In the ancient practices now reclaimed, this progression of stories, with its accompanying rites of welcome and preparation, come to a climax at the Three Days that lead to Easter, and are sealed at the Vigil of Easter in the culminating act of immersion into the church’s bathtub, the font, where the newborn neophyte emerges as a totally converted part of the community. Dying to sin, rising to new life. Rejecting the world’s wiles, and affirming love of God and neighbor. Or my favorite image, rubbing shoulders with others who are alive in the Spirit, so that the Spirit can be passed around as in the kiss of peace.

This ancient process of prayer and renewal has been so compelling, that others who are already part of the church, already baptized, want to take part in it themselves, like it was so wonderful the first time that we want to experience it again. Or, on the other hand, we are so forgetful and distracted from the ways of God that we use the time of Lent to reclaim our identity in the community of the baptized.
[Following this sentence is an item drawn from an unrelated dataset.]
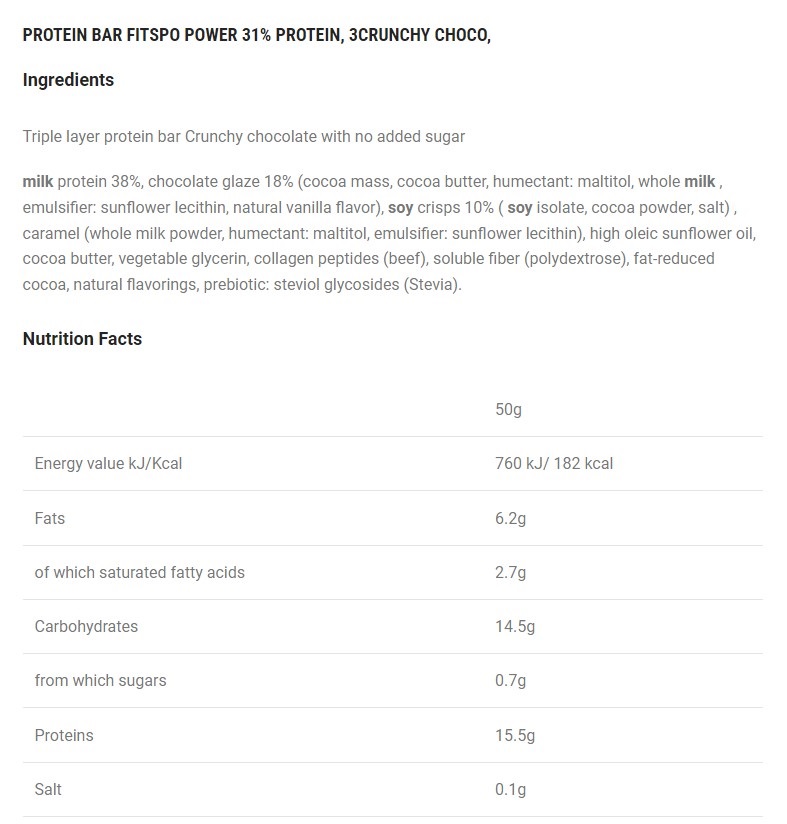Click the "Salt" row label
This screenshot has width=787, height=824.
point(48,789)
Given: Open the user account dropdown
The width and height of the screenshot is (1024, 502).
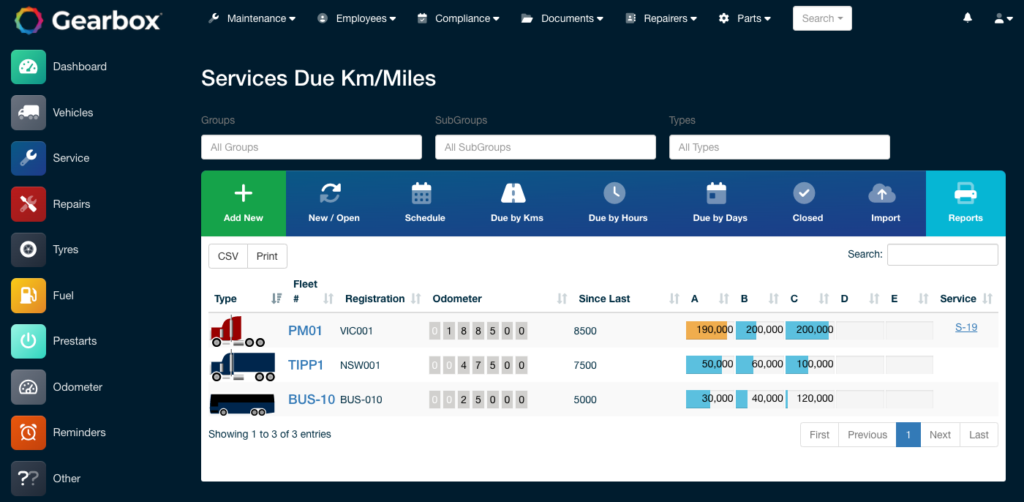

Conversion, therefore becomes not a linear progression from point A heathen/evil doer to point B Christian/holy roller, but an ongoing, up and down, round and round, process of becoming grounded in who we are meant to be, and when we turn aside away, come to the Third Sunday in Lent, we turn around, return to the font, reclaim the grace and love of God.

Rather than coming to faith from nowhere kind of conversion, it’s more like a conversion van, where something that’s already there gets a total makeover. Or like an outdated piece of technology that with the aid of a converter, becomes more vivid.

You may have noticed this long gospel today, that has the longest extended conversation between Jesus and anybody, and in this case, the body was that of a woman (red flag: Strange and lonely men do not speak with strange and lonely women, really, there were no chat rooms in Jesus’ day, only arranged marriages and social connections based on who you knew). And this woman was a Samaritan (red flag: the Jewish community of that day thought Samaritans to be some kind of kooks, people who claimed to worship the same God but were more like third cousins, twice removed, who didn’t have a clue). So you have a woman (red flag #1) who was a Samaritan (red flag #2), and the time was the middle of the day (#3), when the local watering hole would be deserted, because it was really hot, and no self-respecting woman would traipse to get her supply of water (early morning or late at evening would be better, socially respectable, and practical), so this woman was avoiding contact with others because of her reputation.

So anyway, what’s up with Jesus and this woman?

In this story, every time the social conventions and religious assumptions get obliterated in the action and conversation at that well (red flags be damned), the woman gets drawn in seeing something that she did not see before. Every time, the woman, who gets credit for hanging in there rather than running away or dismissing this crazy guy who asks her for a drink, every time she offers an opinion or an observation or asks a question, Jesus creates a space for conversion.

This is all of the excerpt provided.